▶

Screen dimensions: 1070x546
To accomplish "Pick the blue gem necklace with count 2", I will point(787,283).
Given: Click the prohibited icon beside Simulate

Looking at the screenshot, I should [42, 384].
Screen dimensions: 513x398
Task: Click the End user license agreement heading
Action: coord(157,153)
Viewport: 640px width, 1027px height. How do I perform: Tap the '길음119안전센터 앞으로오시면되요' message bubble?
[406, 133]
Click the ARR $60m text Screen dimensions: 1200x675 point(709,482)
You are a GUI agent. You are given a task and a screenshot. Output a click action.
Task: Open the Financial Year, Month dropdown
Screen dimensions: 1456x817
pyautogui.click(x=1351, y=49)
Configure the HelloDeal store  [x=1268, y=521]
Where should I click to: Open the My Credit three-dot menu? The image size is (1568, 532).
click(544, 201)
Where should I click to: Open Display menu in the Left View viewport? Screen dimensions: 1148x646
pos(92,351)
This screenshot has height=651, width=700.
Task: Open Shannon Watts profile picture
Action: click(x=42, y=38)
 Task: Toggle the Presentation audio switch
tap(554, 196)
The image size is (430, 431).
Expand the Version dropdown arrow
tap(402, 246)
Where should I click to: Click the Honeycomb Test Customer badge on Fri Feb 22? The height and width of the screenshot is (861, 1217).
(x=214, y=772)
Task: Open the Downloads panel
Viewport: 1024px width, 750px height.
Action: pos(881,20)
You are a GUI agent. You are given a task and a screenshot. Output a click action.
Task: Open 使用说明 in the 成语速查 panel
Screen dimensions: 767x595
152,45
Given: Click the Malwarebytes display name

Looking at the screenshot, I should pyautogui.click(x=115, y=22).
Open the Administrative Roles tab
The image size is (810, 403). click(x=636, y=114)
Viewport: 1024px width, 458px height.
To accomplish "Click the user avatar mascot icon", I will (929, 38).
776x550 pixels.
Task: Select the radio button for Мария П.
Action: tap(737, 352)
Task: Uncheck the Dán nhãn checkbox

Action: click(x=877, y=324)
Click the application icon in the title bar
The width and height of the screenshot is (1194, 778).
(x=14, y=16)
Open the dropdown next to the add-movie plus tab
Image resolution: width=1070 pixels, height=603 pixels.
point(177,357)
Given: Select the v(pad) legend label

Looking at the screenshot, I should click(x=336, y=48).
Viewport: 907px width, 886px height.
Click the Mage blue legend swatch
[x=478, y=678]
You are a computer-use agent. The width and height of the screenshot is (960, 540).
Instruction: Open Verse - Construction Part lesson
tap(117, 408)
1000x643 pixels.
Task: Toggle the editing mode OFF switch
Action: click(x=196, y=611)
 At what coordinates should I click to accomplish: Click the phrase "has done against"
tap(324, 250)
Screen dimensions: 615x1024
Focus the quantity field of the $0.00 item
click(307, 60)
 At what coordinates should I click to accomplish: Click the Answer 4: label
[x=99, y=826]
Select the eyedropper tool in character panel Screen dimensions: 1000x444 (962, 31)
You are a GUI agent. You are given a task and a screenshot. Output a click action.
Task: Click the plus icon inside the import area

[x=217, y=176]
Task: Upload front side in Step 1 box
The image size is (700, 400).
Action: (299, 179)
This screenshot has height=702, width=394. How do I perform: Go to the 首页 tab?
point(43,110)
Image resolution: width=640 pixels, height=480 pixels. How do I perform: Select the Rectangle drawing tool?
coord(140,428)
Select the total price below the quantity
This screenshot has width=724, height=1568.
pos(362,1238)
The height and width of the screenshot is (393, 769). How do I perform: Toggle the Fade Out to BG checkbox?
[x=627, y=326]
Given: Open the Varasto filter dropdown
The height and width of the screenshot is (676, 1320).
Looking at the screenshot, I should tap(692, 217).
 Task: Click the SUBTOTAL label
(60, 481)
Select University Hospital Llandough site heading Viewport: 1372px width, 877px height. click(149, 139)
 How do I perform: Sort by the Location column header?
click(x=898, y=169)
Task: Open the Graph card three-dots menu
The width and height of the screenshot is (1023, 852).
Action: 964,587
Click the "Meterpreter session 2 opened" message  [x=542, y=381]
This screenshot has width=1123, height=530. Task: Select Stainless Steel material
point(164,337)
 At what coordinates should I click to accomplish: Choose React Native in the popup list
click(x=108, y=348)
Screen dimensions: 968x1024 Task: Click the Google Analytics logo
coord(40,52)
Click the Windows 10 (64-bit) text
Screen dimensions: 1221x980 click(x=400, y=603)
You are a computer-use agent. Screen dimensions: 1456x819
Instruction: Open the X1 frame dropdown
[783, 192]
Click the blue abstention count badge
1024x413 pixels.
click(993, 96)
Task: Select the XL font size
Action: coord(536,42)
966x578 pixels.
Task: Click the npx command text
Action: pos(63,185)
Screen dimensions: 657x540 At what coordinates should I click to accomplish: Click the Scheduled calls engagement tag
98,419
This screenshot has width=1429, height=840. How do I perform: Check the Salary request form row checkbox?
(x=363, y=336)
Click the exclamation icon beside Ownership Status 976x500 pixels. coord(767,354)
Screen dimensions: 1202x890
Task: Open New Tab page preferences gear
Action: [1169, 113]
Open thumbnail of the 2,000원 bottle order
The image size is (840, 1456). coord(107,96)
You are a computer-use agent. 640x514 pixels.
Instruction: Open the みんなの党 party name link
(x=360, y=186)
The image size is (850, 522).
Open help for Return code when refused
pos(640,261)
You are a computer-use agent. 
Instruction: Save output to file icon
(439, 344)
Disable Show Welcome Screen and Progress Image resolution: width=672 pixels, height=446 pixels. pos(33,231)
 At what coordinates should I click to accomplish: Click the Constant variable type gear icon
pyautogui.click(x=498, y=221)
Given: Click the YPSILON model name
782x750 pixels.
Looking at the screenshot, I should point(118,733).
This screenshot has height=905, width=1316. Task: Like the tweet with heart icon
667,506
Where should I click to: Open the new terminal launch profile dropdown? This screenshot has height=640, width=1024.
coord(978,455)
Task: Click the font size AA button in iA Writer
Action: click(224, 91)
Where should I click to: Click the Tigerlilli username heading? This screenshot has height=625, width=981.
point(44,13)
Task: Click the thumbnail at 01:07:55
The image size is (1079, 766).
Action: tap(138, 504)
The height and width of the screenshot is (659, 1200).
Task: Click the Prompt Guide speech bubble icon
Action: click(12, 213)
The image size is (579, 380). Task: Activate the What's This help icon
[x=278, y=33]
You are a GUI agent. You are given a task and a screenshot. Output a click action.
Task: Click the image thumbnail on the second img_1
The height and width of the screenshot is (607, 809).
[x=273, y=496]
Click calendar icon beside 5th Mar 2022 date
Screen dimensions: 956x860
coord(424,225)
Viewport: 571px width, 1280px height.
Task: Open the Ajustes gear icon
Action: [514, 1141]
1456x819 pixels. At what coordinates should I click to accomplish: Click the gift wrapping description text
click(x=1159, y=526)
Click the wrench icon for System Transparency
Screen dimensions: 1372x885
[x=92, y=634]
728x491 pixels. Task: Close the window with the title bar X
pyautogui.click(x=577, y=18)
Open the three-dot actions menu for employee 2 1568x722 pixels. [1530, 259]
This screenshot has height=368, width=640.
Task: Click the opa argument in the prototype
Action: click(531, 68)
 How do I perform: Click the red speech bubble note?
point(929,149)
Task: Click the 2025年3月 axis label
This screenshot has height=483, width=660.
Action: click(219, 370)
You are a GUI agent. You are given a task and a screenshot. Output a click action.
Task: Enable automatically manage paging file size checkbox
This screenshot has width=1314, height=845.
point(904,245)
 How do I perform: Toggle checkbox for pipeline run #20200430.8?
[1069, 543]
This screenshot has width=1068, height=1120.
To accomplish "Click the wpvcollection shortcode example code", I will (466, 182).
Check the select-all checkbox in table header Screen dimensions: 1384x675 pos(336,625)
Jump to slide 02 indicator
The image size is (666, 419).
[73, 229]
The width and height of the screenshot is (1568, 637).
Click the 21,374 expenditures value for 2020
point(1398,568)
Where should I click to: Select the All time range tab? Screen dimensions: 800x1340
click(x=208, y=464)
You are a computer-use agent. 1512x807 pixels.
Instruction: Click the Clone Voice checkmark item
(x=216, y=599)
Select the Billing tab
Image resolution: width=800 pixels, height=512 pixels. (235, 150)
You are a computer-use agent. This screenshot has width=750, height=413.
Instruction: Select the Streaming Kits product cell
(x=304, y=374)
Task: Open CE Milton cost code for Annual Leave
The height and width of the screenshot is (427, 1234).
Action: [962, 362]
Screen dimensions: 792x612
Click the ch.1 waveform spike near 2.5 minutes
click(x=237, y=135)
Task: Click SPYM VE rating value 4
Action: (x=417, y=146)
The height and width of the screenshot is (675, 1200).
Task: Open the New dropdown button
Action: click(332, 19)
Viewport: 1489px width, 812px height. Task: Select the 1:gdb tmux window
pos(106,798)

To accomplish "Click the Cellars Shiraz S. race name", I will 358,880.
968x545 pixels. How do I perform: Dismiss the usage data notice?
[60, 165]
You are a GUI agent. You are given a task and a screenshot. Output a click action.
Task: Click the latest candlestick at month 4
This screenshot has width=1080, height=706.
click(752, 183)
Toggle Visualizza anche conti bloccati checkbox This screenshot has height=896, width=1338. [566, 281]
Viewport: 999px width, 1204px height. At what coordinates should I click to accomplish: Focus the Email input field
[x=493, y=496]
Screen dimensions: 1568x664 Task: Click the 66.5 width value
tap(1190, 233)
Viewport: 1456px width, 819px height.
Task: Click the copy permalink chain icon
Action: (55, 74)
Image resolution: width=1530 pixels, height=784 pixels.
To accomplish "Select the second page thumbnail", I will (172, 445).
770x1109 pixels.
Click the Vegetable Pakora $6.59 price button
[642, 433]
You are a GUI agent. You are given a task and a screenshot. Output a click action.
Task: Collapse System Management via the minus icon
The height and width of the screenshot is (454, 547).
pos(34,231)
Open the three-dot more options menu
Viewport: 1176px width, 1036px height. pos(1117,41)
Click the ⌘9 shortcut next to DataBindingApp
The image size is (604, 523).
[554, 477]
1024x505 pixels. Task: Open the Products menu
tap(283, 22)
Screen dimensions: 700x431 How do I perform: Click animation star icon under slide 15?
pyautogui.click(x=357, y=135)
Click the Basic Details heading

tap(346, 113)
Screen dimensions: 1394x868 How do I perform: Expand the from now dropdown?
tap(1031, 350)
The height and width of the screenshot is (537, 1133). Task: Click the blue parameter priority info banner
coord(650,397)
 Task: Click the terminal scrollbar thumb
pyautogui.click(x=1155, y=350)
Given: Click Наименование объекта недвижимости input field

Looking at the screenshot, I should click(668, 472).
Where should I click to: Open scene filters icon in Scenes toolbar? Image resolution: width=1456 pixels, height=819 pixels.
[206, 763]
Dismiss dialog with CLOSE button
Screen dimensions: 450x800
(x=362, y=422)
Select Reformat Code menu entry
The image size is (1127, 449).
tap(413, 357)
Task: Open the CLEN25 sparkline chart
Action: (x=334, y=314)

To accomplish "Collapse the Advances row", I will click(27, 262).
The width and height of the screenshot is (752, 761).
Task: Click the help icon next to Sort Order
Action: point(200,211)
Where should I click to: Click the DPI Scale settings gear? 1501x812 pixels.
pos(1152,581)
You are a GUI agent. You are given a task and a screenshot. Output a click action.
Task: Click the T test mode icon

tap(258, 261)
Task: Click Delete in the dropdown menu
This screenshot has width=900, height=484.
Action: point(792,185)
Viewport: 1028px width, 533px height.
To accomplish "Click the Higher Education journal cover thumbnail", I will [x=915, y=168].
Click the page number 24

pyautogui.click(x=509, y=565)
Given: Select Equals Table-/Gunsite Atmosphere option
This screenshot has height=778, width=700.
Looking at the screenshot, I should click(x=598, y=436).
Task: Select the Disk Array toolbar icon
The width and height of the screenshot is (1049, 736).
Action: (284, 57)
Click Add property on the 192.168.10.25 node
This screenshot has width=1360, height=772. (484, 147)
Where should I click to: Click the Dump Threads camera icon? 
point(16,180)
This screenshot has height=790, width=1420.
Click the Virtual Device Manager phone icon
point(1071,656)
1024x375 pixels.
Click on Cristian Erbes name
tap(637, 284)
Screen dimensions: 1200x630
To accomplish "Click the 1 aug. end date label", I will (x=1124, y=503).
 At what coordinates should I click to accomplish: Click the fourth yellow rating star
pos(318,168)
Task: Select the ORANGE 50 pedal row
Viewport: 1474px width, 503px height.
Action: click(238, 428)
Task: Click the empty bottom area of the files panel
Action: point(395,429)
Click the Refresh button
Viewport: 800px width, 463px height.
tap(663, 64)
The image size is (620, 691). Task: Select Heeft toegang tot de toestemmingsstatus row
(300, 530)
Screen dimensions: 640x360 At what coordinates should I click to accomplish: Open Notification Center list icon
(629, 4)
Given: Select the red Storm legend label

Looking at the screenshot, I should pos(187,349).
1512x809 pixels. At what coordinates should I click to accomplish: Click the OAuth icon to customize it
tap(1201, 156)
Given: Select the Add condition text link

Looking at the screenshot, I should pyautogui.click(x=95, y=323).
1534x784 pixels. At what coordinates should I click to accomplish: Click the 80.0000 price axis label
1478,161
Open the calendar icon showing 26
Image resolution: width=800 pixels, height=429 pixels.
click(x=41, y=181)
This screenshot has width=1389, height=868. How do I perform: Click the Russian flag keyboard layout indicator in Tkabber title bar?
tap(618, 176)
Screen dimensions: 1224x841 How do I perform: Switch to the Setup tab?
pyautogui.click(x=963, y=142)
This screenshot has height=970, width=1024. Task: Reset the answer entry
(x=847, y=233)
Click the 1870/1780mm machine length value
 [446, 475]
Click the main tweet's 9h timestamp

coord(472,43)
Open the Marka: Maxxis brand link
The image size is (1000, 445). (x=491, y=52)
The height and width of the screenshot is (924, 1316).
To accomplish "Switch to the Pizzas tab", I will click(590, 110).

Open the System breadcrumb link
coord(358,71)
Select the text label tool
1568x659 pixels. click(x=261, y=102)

◀

### Your assignment
In the listing above, reproduce the first line and each one after it through the line that contains "Viewport: 907px width, 886px height.".

### Your response
Screen dimensions: 1070x546
To accomplish "Pick the blue gem necklace with count 2", I will point(787,283).
Given: Click the prohibited icon beside Simulate

Looking at the screenshot, I should [42, 384].
Screen dimensions: 513x398
Task: Click the End user license agreement heading
Action: coord(157,153)
Viewport: 640px width, 1027px height. How do I perform: Tap the '길음119안전센터 앞으로오시면되요' message bubble?
[406, 133]
Click the ARR $60m text Screen dimensions: 1200x675 point(709,482)
You are a GUI agent. You are given a task and a screenshot. Output a click action.
Task: Open the Financial Year, Month dropdown
Screen dimensions: 1456x817
pyautogui.click(x=1351, y=49)
Configure the HelloDeal store  [x=1268, y=521]
Where should I click to: Open the My Credit three-dot menu? The image size is (1568, 532).
click(544, 201)
Where should I click to: Open Display menu in the Left View viewport? Screen dimensions: 1148x646
pos(92,351)
This screenshot has height=651, width=700.
Task: Open Shannon Watts profile picture
Action: click(x=42, y=38)
 Task: Toggle the Presentation audio switch
tap(554, 196)
The image size is (430, 431).
Expand the Version dropdown arrow
tap(402, 246)
Where should I click to: Click the Honeycomb Test Customer badge on Fri Feb 22? The height and width of the screenshot is (861, 1217).
(x=214, y=772)
Task: Open the Downloads panel
Viewport: 1024px width, 750px height.
Action: pos(881,20)
You are a GUI agent. You are given a task and a screenshot. Output a click action.
Task: Open 使用说明 in the 成语速查 panel
Screen dimensions: 767x595
152,45
Given: Click the Malwarebytes display name

Looking at the screenshot, I should pyautogui.click(x=115, y=22).
Open the Administrative Roles tab
The image size is (810, 403). click(x=636, y=114)
Viewport: 1024px width, 458px height.
To accomplish "Click the user avatar mascot icon", I will (929, 38).
776x550 pixels.
Task: Select the radio button for Мария П.
Action: tap(737, 352)
Task: Uncheck the Dán nhãn checkbox

Action: click(x=877, y=324)
Click the application icon in the title bar
The width and height of the screenshot is (1194, 778).
(x=14, y=16)
Open the dropdown next to the add-movie plus tab
Image resolution: width=1070 pixels, height=603 pixels.
point(177,357)
Given: Select the v(pad) legend label

Looking at the screenshot, I should click(x=336, y=48).
Viewport: 907px width, 886px height.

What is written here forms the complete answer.